Link-building is the process of manually building links in any way possible to show the site in question as having more of a value to search engines than it did previously. Therefore it's surely a black-hat SEO activity?
I'm at the stage where I'm trying to promote an online store I'm in the process of launching at the company I work for. I've done most of the initial legwork - domain, server, software, products, on-page seo, etc. All that's left now is to promote, promote, promote.
I (like many others) would like most of our traffic to come from organic searches because it's both free and passive in many respects (yes, my time isn't free and so on, but lets assume it is for now) so it's a question of ranking well for what I think (based on my keyword research) the terms are that people search for where our site would be the most appropriate. As I said before, all on-page SEO is taken care of, meaning broadly speaking, how well we rank for said terms is down to how many links (or rather, 'how many links of a good quality') I can get pointing to my site and products with appropriate anchor text over our competitors (competitiors being not necessarily other online stores, but sites that rank well for those terms regardless of their purpose).
I'm not new to the concepts of SEO, I understand the majority of concepts (it's actually quite simple, though most 'SEO' firms insist it isn't and will throw ridiculous terminology into the mix to boost their 'professional image') and whilst I understand everything, I just can't phathom why anyone would seek to try and build links manually. Link building entales essentially pestering webmasters to link to your site in question, when it's probably the last thing they care about doing for that particular day.
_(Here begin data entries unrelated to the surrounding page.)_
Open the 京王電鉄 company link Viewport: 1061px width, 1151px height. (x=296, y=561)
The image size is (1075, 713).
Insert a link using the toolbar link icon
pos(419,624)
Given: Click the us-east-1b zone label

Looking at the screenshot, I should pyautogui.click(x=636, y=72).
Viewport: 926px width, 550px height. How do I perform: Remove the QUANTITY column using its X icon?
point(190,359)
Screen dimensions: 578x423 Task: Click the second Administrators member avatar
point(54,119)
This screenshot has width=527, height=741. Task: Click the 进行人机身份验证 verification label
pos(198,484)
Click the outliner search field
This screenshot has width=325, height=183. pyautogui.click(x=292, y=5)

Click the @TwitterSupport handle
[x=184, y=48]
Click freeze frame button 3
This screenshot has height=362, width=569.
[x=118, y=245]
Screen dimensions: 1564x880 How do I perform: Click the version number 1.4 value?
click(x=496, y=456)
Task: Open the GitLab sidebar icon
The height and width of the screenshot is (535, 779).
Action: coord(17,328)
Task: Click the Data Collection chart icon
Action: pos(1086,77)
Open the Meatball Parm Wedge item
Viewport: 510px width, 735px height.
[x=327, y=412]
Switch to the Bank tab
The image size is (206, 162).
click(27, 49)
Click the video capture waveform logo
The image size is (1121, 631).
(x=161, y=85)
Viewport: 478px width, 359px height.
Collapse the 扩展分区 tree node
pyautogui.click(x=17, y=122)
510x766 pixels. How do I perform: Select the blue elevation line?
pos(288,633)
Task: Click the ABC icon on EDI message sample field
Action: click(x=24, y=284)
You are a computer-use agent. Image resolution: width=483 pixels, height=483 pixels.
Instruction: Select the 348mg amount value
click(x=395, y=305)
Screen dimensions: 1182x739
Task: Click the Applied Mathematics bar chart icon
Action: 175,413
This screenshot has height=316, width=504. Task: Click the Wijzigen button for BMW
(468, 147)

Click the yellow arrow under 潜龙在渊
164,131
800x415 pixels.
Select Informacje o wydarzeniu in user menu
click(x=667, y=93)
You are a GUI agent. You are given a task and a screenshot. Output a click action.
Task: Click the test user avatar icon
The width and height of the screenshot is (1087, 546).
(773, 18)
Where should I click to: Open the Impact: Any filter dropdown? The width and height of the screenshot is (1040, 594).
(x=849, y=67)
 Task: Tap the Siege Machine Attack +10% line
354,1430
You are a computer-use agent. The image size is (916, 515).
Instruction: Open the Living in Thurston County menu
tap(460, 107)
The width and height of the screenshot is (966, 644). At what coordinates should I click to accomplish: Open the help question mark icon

Sure there are rare occassions when the site your building links for is genuinely relevant and interesting to the webmaster you're approaching for a link, but in some industries - especially the more 'niche' industries, these kinds of sites are far and few between.
Rather than simply requesting links, many articles now go into the psychology of essentially manipulating people (webmasters, yes, they're people) into linking to their site under the pretences of a false relationship/friendship (sure, you can say it's genuine all you like but you would never have contacted them if you weren't after a link) and spending time on said relationship to the stage where they might link to you... once.
Manual link building seems (well, IS) a very long-winded process with what is essentially very little reward when you consider that you won't continue to gain links if you stop. Major search engines use link counts as an organic method of determining which sites are relevant to what search terms and how they should rank and by building links, you are technically devaluing their efforts to evaluate your site. Surely by this measure, link-building isn't a white-hat process?
I believe the smarter approach (if you were going to approach the webmaster of a site whose audience may find your site interesting and request they link to it) would be simply to send an email with a link asking them to take a look... then if they genuinely found it interesting they might link to it.... and I fear I may have just contradicted myself with my earlier psychology approach.
Should 'link-building' as an activity consist of creating link-worthy exceptional content that is likely to accrue links naturally with age as opposed to the headless-chicken/goose-chase approach many SEO firms seem to undertake?